» Task prompt: Write out the listing below exactly as it appears, omitting the pictures.

» Supplied records:
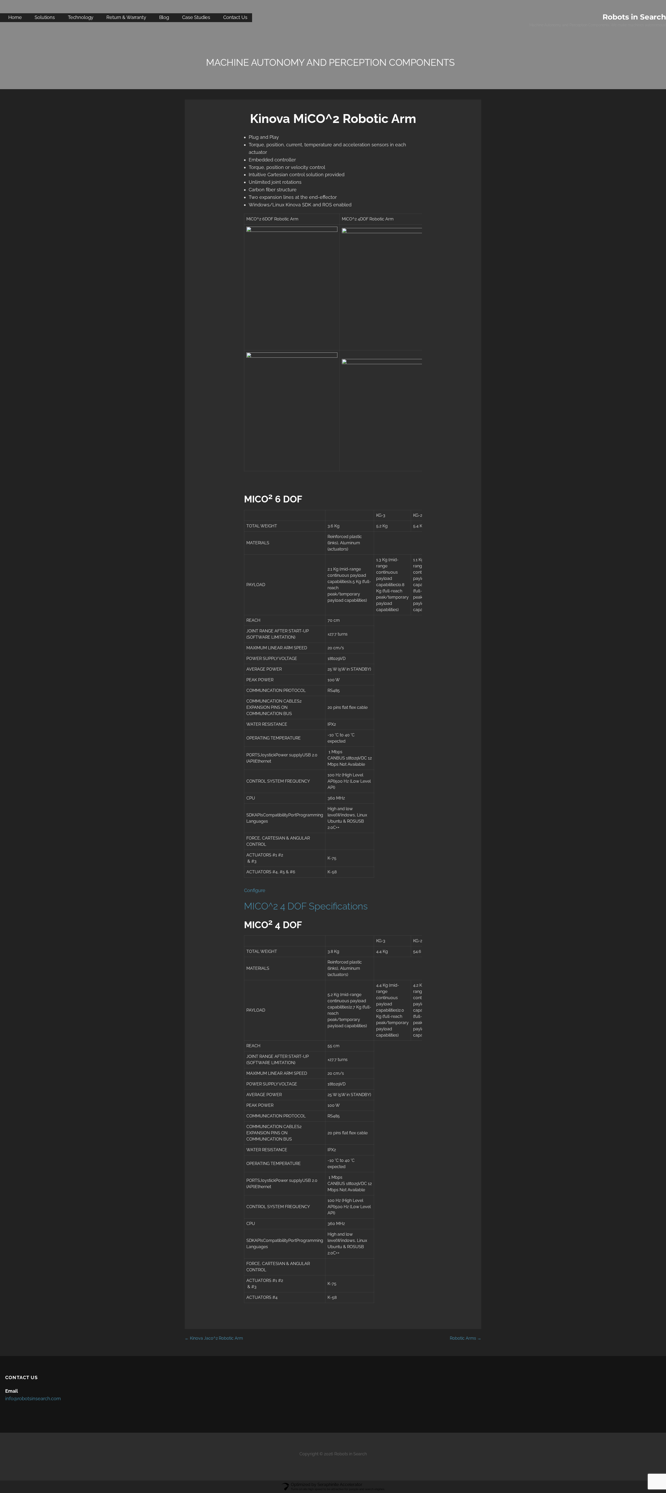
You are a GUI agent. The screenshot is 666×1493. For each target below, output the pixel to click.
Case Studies (196, 17)
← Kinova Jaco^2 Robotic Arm (214, 1338)
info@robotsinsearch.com (33, 1398)
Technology (80, 17)
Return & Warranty (126, 17)
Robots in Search (634, 16)
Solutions (45, 17)
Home (15, 17)
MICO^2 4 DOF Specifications (306, 906)
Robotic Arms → (465, 1338)
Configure (254, 890)
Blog (164, 17)
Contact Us (235, 17)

» Answer for this exercise:
You are a GUI agent. The screenshot is 666×1493. For each target below, output the pixel to click.
Case Studies (196, 17)
← Kinova Jaco^2 Robotic Arm (214, 1338)
info@robotsinsearch.com (33, 1398)
Technology (80, 17)
Return & Warranty (126, 17)
Robots in Search (634, 16)
Solutions (45, 17)
Home (15, 17)
MICO^2 4 DOF Specifications (306, 906)
Robotic Arms → (465, 1338)
Configure (254, 890)
Blog (164, 17)
Contact Us (235, 17)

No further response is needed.